Sunday, March 13, 2011

New Trends in Local Cycling

Similarly to the pothole service offered nationally in the UK by the CTC, German cities offer reporting services to let cyclists tell the appropriate authorities when a road or cycle path is blocked by rubbish or needs repairing. In Mannheim the city council offers a cyclists' hotline. Across the river in Rheinland-Pfalz Speyer and Worms have volunteers as interface to the various departments. The more rural counties in the Rhein-Neckar metropolitan area have yet to create these positions or find a volunteer, but according to the Südhessen Morgen of 11th March 2011 moves are afoot to increase the importance of cycling as a means of commuting and some mechanism will be set up to allow cyclists to report deficiencies.
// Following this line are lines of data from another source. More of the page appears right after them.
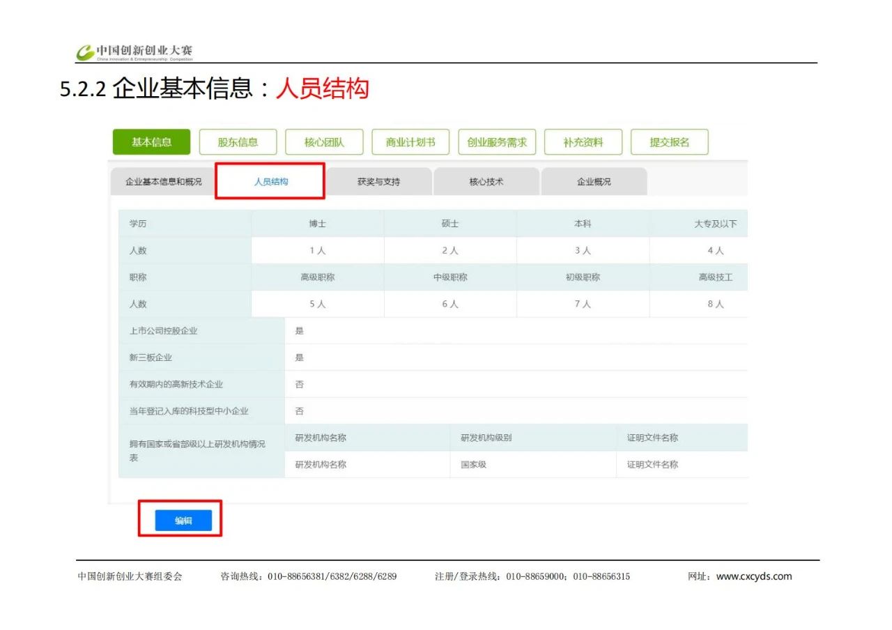
Task: Select the 国家级 research institution level cell
Action: point(473,465)
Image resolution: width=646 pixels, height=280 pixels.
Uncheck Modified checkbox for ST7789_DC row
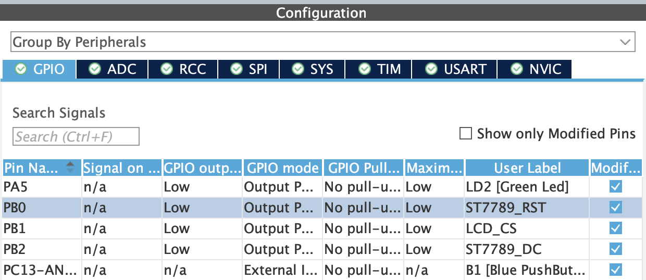615,249
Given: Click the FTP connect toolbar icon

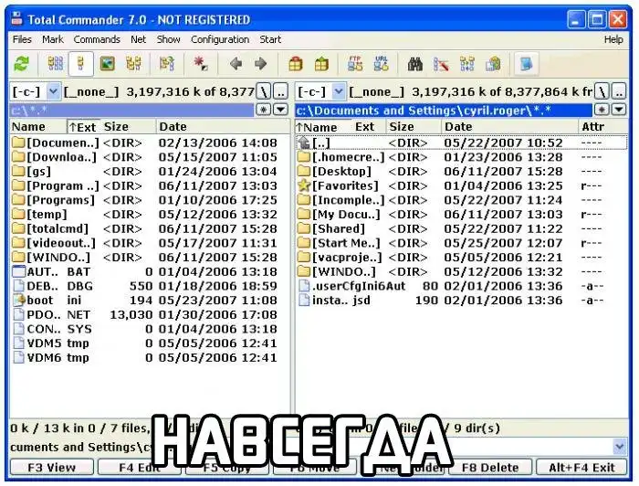Looking at the screenshot, I should tap(355, 64).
This all to the good, especially when cyclists use the hotlines to report deficiencies rather than moaning on Stammtische as they are given to do.

Sunday, February 27, 2011

You know you're a touring cyclist when

you judge restaurants on the quality of the paper serviettes to clean your bike!

Friday, January 21, 2011

Is it a wise decision?

We read the SMo (Südhessen Morgen) newspaper every day and I was amused recently to read recently that the popularity of that cycle touring holidays is growing and shortly afterwards that the new double deck long distance trains ordered by German Railways for delivery in 2013 will have capacity for 10 bicycles. The ADFC, the German cycling club pointed out that this less than the 16 places the present generation of single deck InterCity trains offer. One does wonder at times whether German Railway's prejudice against bicycles will not cost them customers in future?